Bomen zijn allemaal planten en voeren de levensprocessen uit die alle planten gemeen hebben. Toch vormen bomen eigenlijk geen eigen wetenschappelijke groep. Bomen kunnen kegelvormige planten (gymnospermen), bloeiende planten (angiospermen) of varens zijn.
Alle plantengroepen waartoe bomen behoren, zijn vaatplanten. Dit betekent dat zij vaatweefsels hebben die xyleem en floëem worden genoemd. Xyleem en floëem verbinden alle delen van de plant, vervoeren water, mineralen en geproduceerd voedsel rond, terwijl ze ook een deel van de structurele steun voor planten vormen.
Wat maakt een plant een boom?
Alle bomen zijn overblijvende planten. Veel boomsoorten leven tientallen of zelfs honderden jaren, en ze hebben de neiging langer te leven dan de meeste andere plantensoorten.
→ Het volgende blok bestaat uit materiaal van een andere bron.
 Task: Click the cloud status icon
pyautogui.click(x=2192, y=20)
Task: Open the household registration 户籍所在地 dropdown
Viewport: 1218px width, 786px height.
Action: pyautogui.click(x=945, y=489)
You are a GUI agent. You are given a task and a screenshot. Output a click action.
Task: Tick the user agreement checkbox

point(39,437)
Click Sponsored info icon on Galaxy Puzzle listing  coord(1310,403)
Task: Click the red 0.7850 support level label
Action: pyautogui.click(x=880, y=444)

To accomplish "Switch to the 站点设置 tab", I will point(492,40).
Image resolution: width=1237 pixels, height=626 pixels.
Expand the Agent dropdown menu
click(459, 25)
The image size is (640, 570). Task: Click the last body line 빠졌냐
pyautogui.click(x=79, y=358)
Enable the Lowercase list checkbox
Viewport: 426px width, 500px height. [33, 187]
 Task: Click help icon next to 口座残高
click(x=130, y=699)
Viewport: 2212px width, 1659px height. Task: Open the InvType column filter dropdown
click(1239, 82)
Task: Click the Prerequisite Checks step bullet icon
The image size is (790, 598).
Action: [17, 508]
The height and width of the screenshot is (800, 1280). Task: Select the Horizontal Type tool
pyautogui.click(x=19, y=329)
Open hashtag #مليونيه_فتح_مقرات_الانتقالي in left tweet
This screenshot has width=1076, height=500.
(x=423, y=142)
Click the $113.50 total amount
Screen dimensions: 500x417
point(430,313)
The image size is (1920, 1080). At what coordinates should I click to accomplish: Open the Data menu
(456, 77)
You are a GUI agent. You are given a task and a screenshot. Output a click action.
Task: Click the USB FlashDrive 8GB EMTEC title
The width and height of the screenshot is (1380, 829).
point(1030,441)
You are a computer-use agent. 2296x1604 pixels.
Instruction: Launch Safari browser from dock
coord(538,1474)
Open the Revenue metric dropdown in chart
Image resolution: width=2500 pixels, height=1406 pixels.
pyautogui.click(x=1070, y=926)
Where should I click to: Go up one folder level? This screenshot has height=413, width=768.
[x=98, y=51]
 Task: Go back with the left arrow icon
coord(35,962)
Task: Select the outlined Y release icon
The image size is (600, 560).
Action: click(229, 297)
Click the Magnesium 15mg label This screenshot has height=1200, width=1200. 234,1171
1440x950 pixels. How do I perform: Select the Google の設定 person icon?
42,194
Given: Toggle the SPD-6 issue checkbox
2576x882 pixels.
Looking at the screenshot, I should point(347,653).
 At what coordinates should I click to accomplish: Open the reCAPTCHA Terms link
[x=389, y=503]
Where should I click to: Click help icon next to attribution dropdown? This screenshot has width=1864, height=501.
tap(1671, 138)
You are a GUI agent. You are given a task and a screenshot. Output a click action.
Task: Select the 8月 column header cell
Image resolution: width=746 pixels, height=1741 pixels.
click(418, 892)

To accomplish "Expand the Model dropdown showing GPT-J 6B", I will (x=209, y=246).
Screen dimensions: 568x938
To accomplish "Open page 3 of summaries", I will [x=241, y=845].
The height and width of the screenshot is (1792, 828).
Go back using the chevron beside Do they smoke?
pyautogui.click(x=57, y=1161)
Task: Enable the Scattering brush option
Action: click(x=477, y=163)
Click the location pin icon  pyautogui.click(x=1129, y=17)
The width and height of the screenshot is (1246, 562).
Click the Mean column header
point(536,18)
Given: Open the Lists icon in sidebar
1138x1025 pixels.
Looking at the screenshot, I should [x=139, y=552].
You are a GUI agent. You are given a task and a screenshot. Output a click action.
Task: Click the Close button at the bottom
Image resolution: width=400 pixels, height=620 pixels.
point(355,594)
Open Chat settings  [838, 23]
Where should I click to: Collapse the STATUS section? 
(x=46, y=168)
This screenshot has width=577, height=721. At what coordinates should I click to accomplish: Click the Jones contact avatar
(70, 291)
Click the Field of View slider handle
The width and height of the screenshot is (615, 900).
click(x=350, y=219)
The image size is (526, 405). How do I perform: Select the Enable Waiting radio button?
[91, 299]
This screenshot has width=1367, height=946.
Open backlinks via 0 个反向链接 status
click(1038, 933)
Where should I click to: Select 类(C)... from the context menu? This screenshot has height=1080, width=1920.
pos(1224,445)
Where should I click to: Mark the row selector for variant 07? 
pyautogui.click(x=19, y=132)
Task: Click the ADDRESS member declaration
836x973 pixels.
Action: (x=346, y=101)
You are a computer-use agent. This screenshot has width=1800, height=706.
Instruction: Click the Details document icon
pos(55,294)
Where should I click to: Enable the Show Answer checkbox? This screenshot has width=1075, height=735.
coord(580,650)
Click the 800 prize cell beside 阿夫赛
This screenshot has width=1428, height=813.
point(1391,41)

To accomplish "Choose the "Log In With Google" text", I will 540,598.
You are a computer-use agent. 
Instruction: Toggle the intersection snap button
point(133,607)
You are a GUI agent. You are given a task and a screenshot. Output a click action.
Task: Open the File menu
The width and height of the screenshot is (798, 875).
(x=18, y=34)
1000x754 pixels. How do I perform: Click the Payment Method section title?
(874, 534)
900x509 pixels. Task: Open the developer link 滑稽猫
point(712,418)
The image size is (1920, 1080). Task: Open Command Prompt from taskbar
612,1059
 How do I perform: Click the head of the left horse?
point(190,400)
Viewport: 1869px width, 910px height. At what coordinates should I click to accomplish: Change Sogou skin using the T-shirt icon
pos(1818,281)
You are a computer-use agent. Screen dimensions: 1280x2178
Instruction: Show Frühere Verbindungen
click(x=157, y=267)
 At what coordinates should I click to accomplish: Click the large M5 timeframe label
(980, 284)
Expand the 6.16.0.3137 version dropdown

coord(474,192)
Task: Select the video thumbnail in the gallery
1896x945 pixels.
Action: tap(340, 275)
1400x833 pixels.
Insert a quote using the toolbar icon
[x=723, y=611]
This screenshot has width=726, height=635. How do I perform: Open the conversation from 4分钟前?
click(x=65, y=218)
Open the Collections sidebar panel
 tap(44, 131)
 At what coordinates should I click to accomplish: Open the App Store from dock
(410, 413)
Bomen verschillen ook op de volgende manieren van veel andere planten:
- Bomen hebben meestal een permanent houtachtige stam of stam.
- De meeste bomen groeien tot een aanzienlijke hoogte en dragen meestal zijtakken op enige afstand van de grond.
Struiken zijn ook houtachtige planten, maar hebben meestal meerdere overblijvende stengels en zijn meestal korter dan 4 m. In Nieuw-Zeeland maken we niet al te veel onderscheid tussen bomen en houtachtige struiken. Een van de redenen hiervoor is dat veel van onze planten aanzienlijk variëren in hun groeiwijze, afhankelijk van het klimaat waarin ze groeien.
Hoe groeien planten?
Planten worden groter door gespecialiseerde delende weefsels die meristemen worden genoemd. Deze bevinden zich in de scheutuiteinden, worteluiteinden en zijknoppen en aan de uiteinden van eventuele takken of zijstengels. De cellen in deze meristeemweefsels delen zich actief door mitose, waardoor de plant groter wordt. Dit wordt primaire plantengroei genoemd.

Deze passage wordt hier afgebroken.